Exercise instructions
Reproduce word for word the passage of the article on hijacked Google search results, from "In the MarketBizz" to "the new page.".

Selected text

*****

SEO Shows Google Results Can Be Hijacked

    November 16, 2012
    Chris Crum
    Comments are off for this post.

People have been claiming to see scrapers of their content showing up in Google search results over their own original content for ages. One SEO has pretty much proven that if you don’t take precautions, it might not be so hard for someone to hijack your search result by copying your content.

Have you ever had your search results hijacked? Scrapers ranking over your own original content? Let us know in the comments.

Dan Petrovic from Dejan SEO recently ran some interesting experiments, “hijacking” search results in Google with pages he copied from original sources (with the consent of the original sources). Last week, he posted an article about his findings, and shared four case studies, which included examples from MarketBizz, Dumb SEO Questions, ShopSafe and SEOmoz CEO Rand Fishkin’s blog. He shared some more thoughts about the whole thing with WebProNews.

First, a little more background on his experiments. “Google’s algorithm prevents duplicate content displaying in search results and everything is fine until you find yourself on the wrong end of the duplication scale,” Petrovic wrote in the intro to his article. “From time to time a larger, more authoritative site will overtake smaller websites’ position in the rankings for their own content.”

“When there are two identical documents on the web, Google will pick the one with higher PageRank and use it in results,” he added. “It will also forward any links from any perceived ’duplicate’ towards the selected ‘main’ document.”

In the MarketBizz case, he set up a subdomain on his own site, created a single page by copying the original HTML and images of the content he intended to hijack. The new page was +’ed and linked to from his blog. The page replaced the original one in the search results, thanks to a higher PageRank and a few days for Google to index the new page.

In the Dumb SEO Questions case, he tested whether authorship helped against a result being hijacked. Again, he copied the content and replicated it on a subdomain, but without copying any media. The next day, the original page was replaced with the new page in Google, with the original being deemed a duplicate. “This suggests that authorship did very little or nothing to stop this from happening,” wrote Petrovic.

*****

Information provided
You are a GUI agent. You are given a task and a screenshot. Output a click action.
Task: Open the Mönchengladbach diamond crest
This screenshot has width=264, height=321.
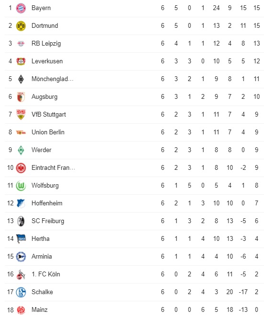coord(21,79)
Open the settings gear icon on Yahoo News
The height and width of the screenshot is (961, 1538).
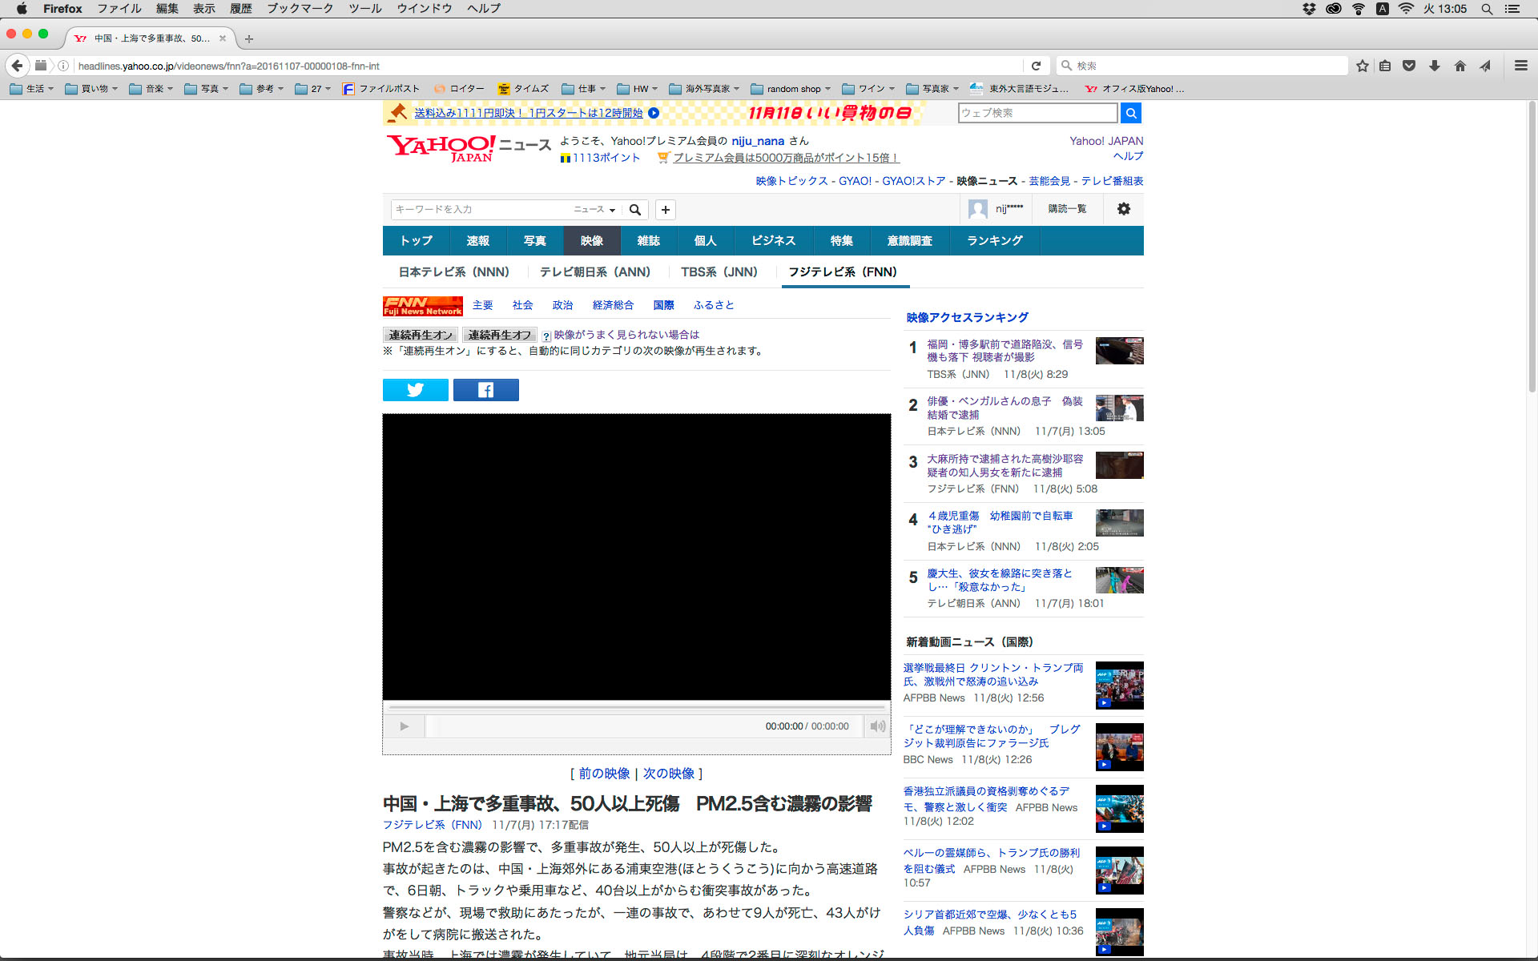1123,209
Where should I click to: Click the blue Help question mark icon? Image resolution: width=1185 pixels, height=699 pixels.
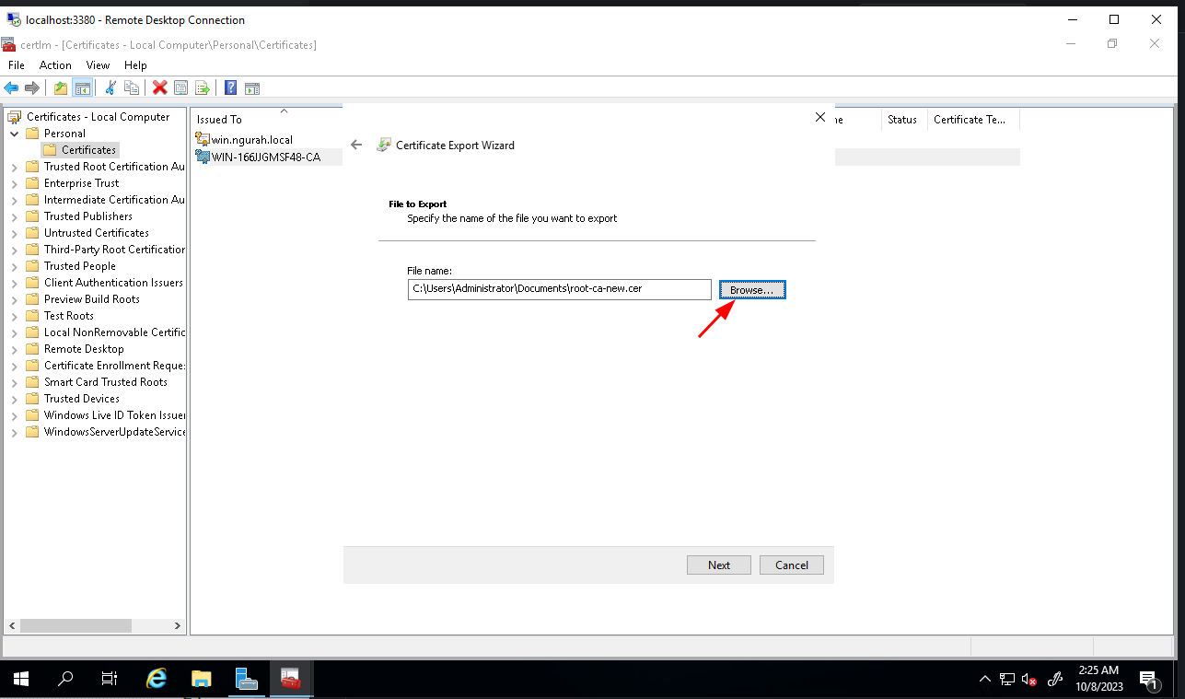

*****

Answer to the problem
In the MarketBizz case, he set up a subdomain on his own site, created a single page by copying the original HTML and images of the content he intended to hijack. The new page was +’ed and linked to from his blog. The page replaced the original one in the search results, thanks to a higher PageRank and a few days for Google to index the new page.